After all, these patterns we have established are our familiar experience- they make us feel at home in our body, even if they are uncomfortable, locked down or painful. For whatever reason, and for a multitude of reasons, we experience our bodies in the way that we do. Perhaps we are holding onto old patterns that once served a good purpose, but are no longer needed. For example, maybe we protected ourselves during adolescence from the hurtful remarks of others by sinking the chest and lowering the gaze. Or perhaps the stress of our present life is causing a chronic stress reaction. Our nervous system is stuck in a "flight" reaction and we are quite literally shrinking into ourselves. Or maybe we are stuck in a "fight" reaction, always ready to assert ourselves. Wouldn't it be better if our nervous system was free to react to given situations rather than be locked in our habits of posture and movement?

If we were able to say goodbye to these habits, living our our own skin would feel very different indeed.

The term somatics comes from the Greek word soma, meaning body, and refers to our experience of our body from the inside.

Simply put, somatics is how we live in our body.

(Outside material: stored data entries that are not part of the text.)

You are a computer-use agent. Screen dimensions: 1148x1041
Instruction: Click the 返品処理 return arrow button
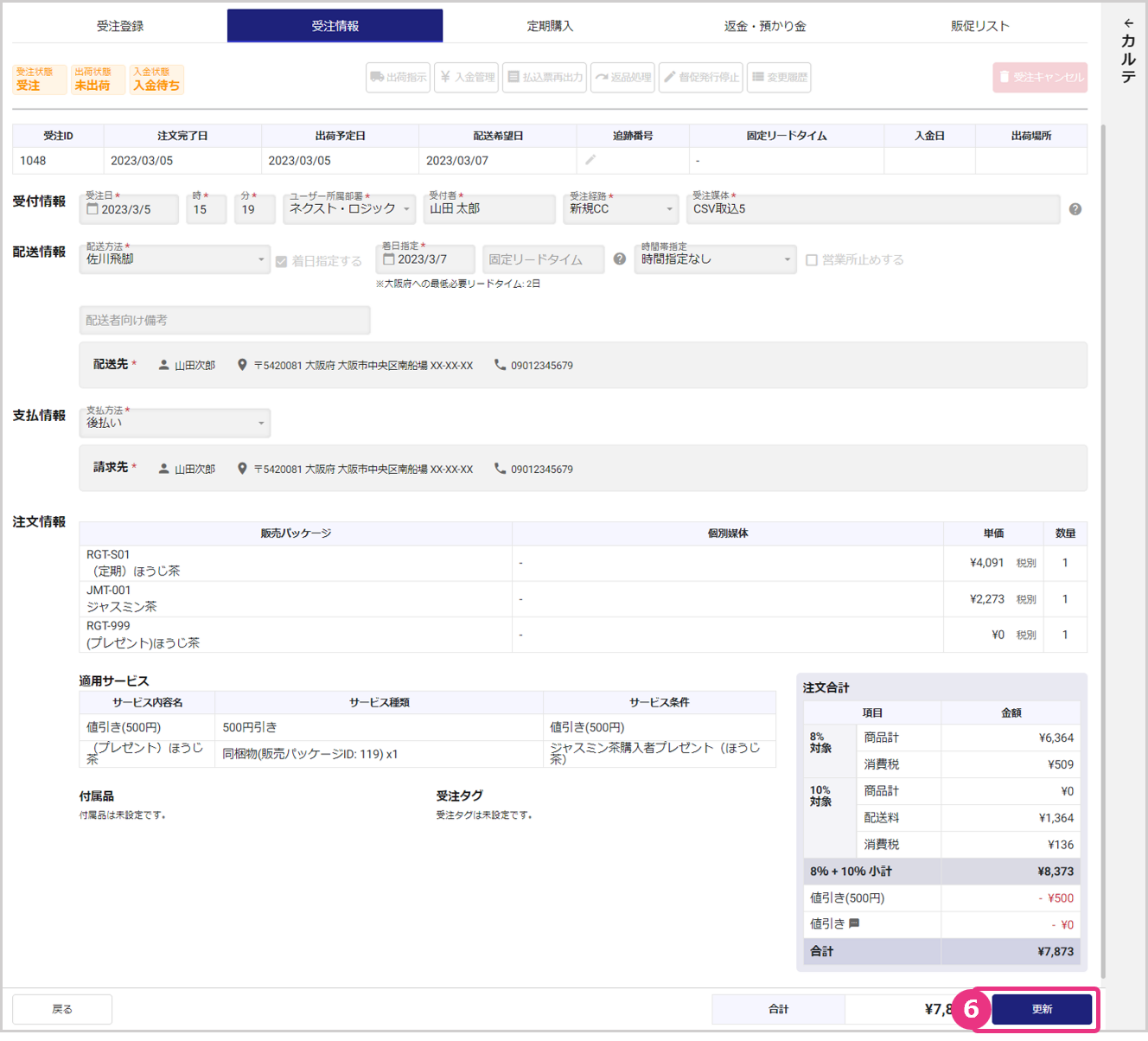click(622, 78)
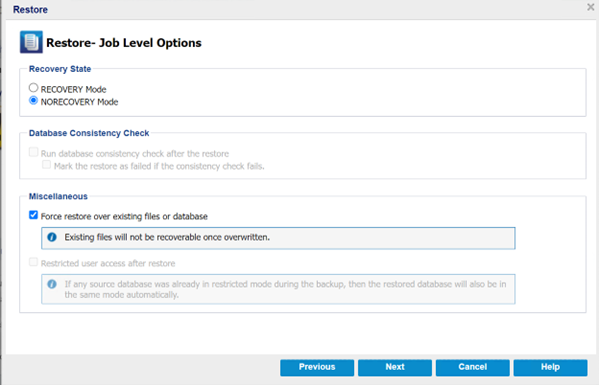The width and height of the screenshot is (599, 385).
Task: Click Restore- Job Level Options heading
Action: [124, 43]
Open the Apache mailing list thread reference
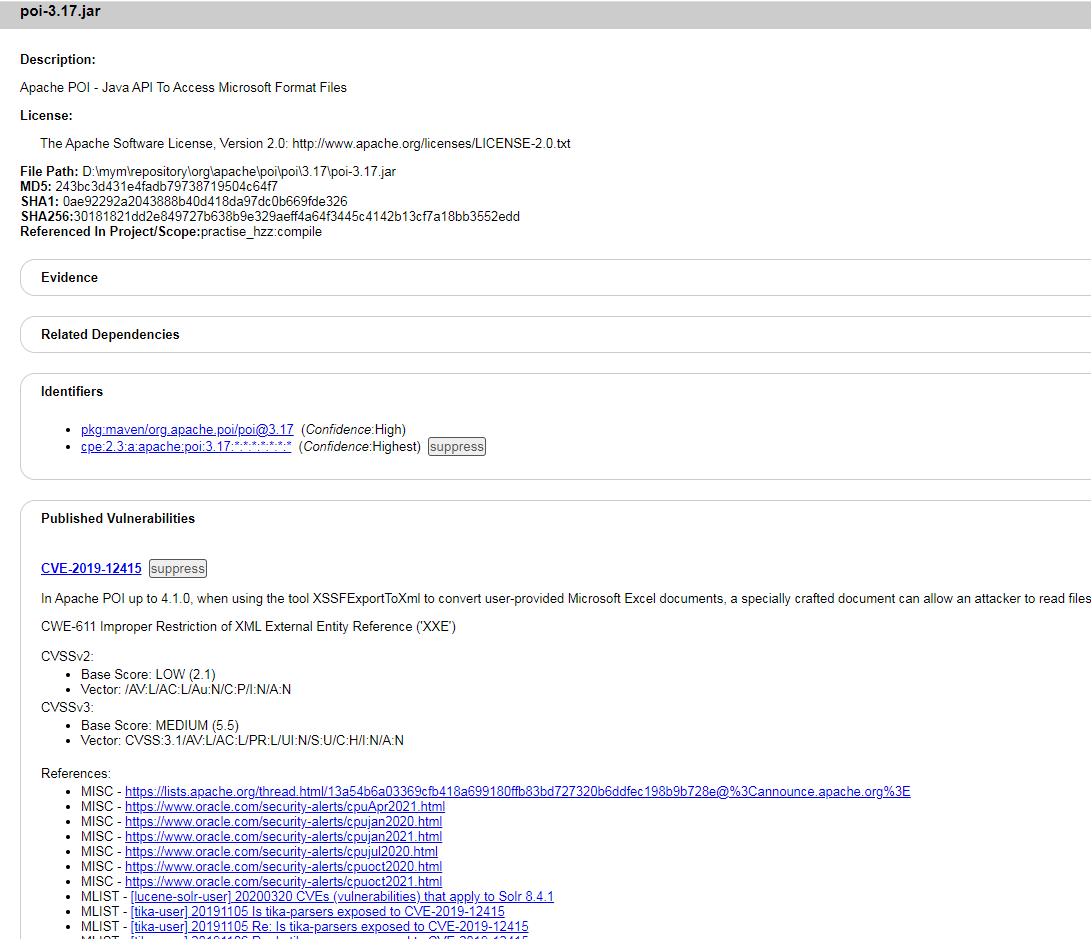This screenshot has height=939, width=1091. (517, 791)
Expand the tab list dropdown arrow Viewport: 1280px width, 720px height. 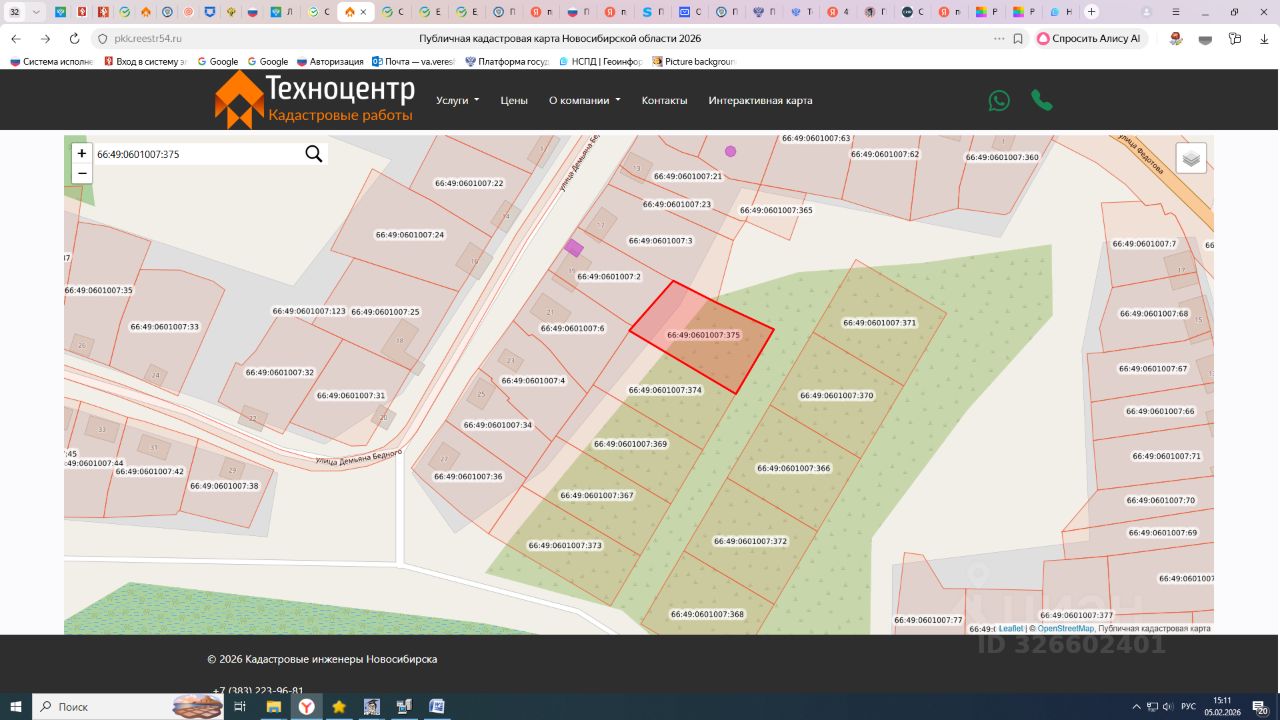click(37, 12)
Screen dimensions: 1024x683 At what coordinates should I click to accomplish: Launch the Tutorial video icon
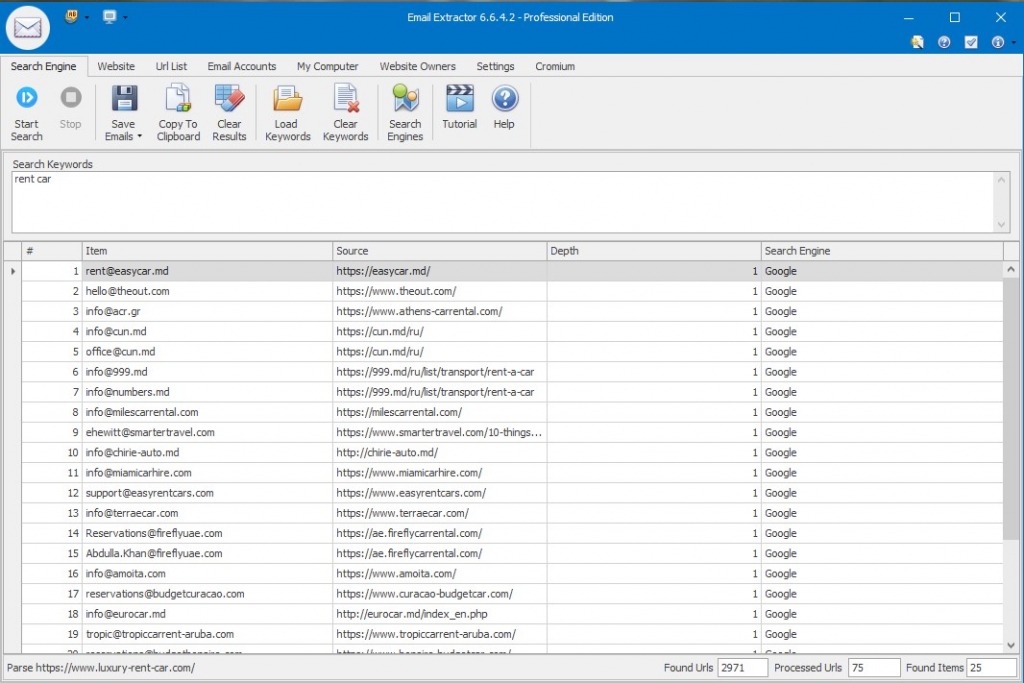[x=460, y=108]
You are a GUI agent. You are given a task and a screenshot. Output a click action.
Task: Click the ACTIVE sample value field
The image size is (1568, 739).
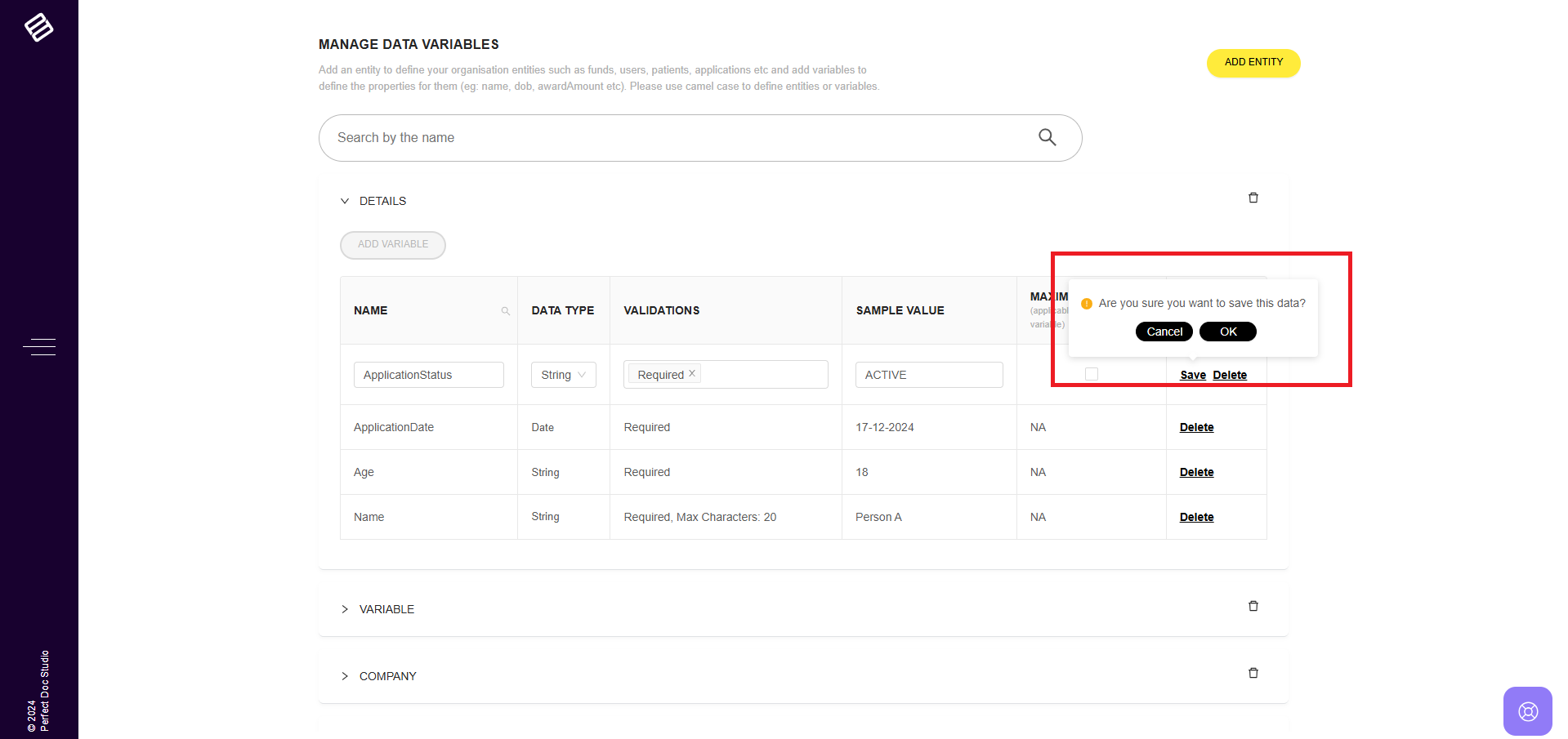point(928,375)
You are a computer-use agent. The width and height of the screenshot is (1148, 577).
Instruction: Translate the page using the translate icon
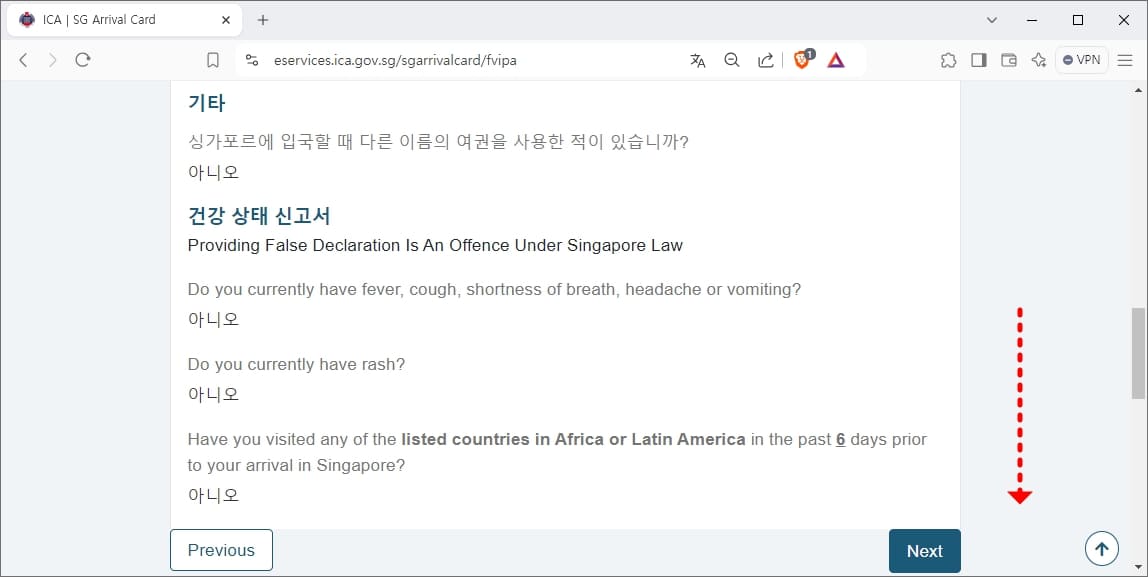(697, 60)
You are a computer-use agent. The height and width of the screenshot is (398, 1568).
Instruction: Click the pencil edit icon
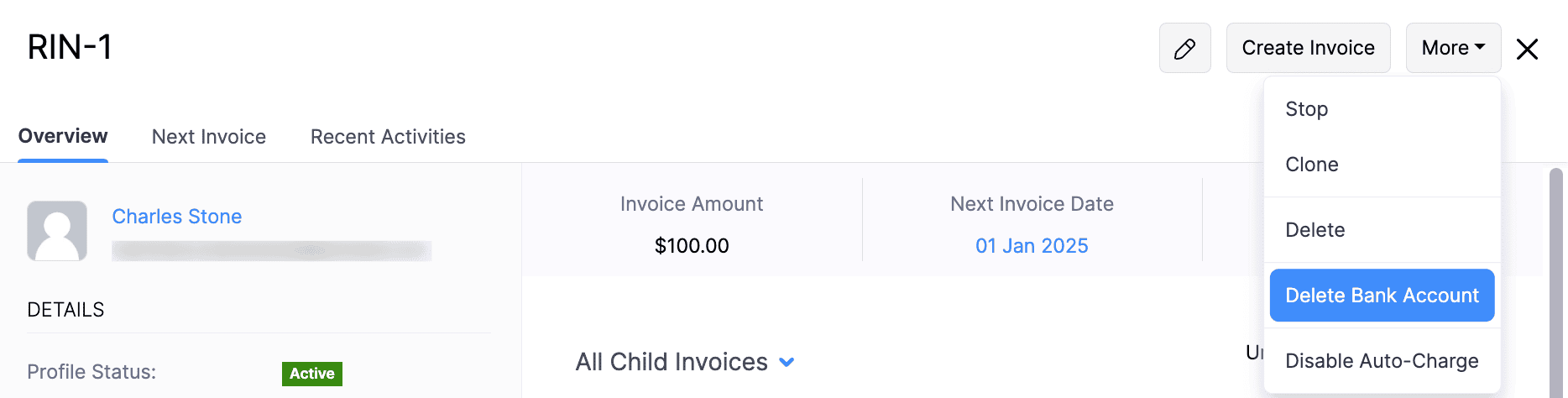(1184, 49)
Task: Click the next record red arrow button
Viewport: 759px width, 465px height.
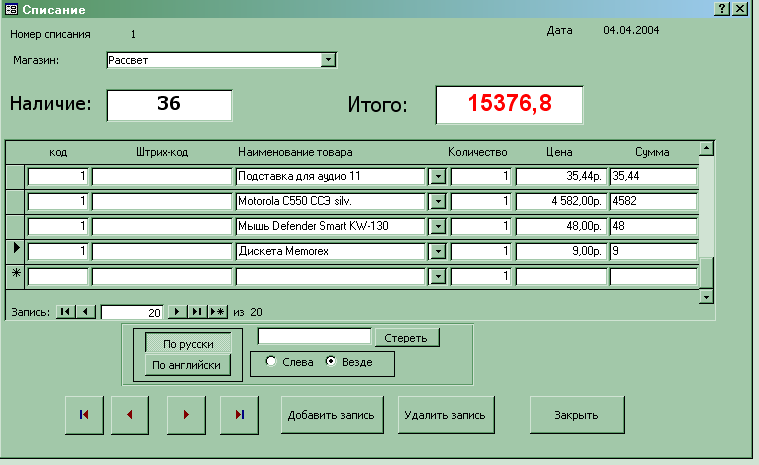Action: pyautogui.click(x=185, y=415)

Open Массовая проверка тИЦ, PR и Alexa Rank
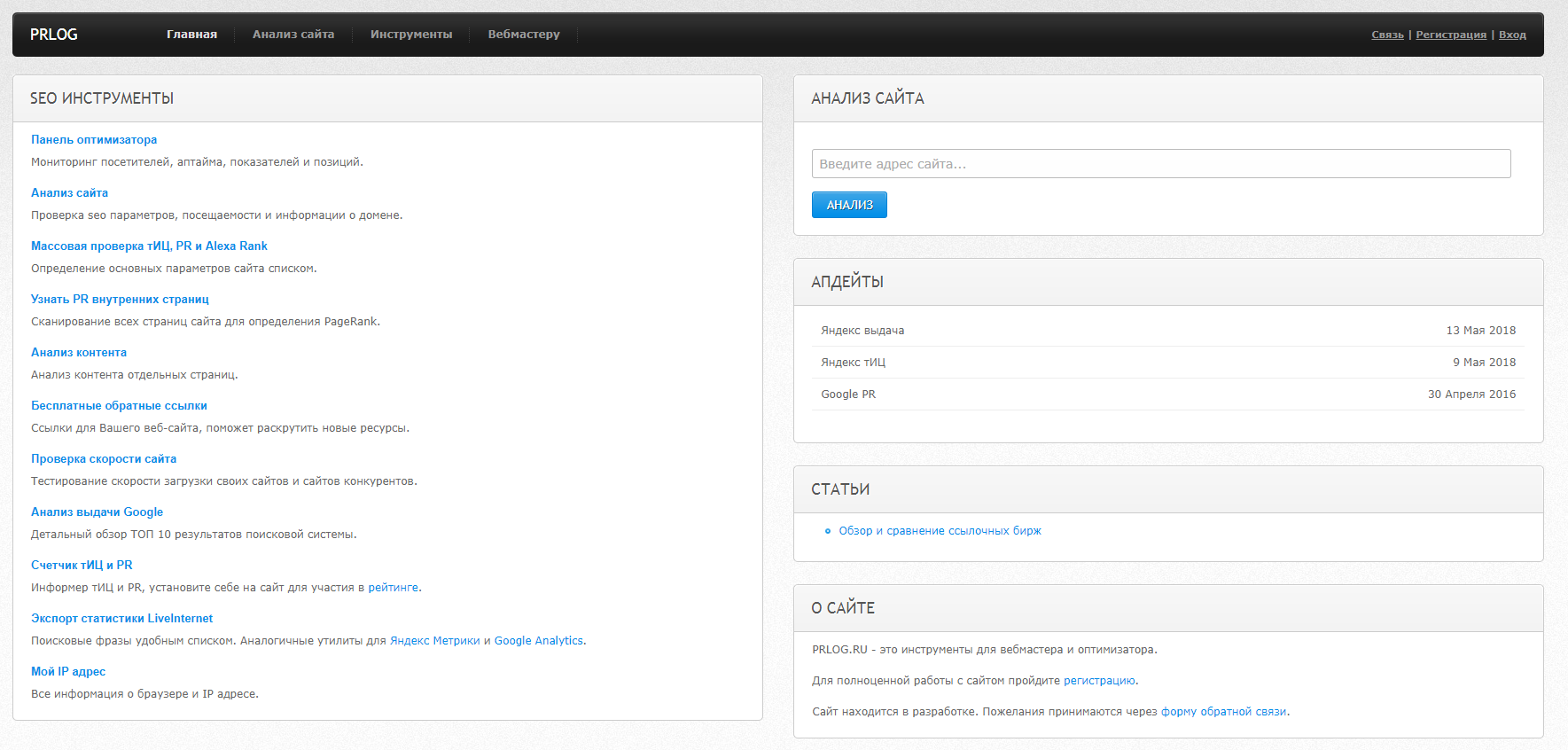149,246
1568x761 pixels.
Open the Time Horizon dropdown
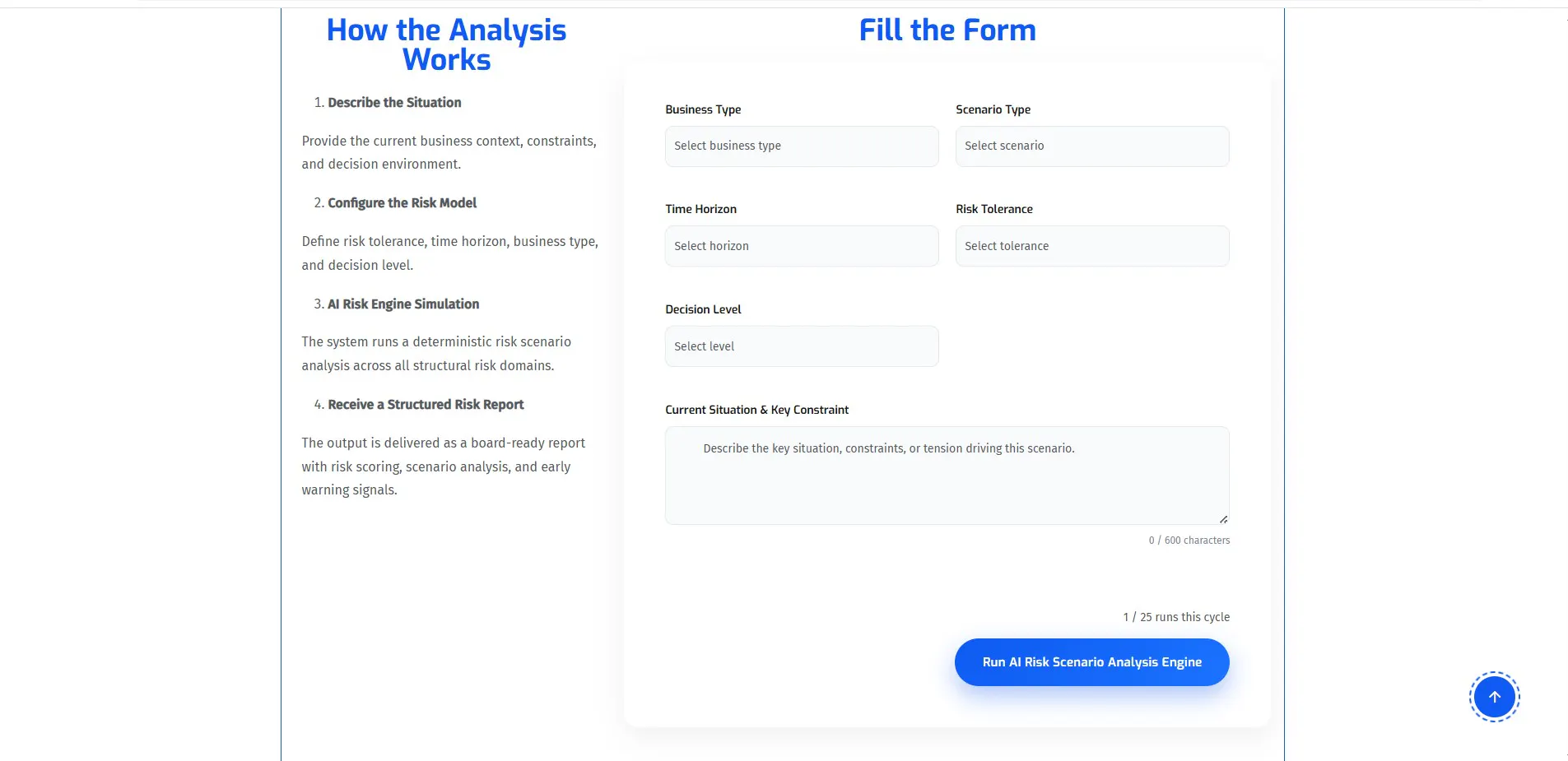(802, 246)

Imagine that you wished to remodel your bathroom. You could move the bathtub and the toilet to new spots, but if you didn't re-do the plumbing your bathroom wouldn't be functional and you would have to put everything back in its old spot to use it. Forcing a change in posture is like moving the fixtures around in your bathroom. It doesn't change the inner structure of the bathroom, so the new arrangement cannot last. In order to make real changes, you have to re-wire and re-plumb.

And that is what somatic therapies and education do. Using movement, breath, imagery and touch, the soma experiences new possibilities- the nervous system is retrained. The body learns healthier and easier ways of being.

Change happens at a deep level and our way of experiencing ourselves, the way that we live in our bodies, cannot help but change.

Wishing you balance,



  1. wow really informative, thanks i enjoyed reading this

  2. Boris- Welcoming change in the body leads to welcoming change in general, so yes.

    Marinik- Thanks. I am glad you found it interesting.

  3. Thanks for this simple, clear and profound reflection on Somatics. I look forward to reading through the rest of your blog.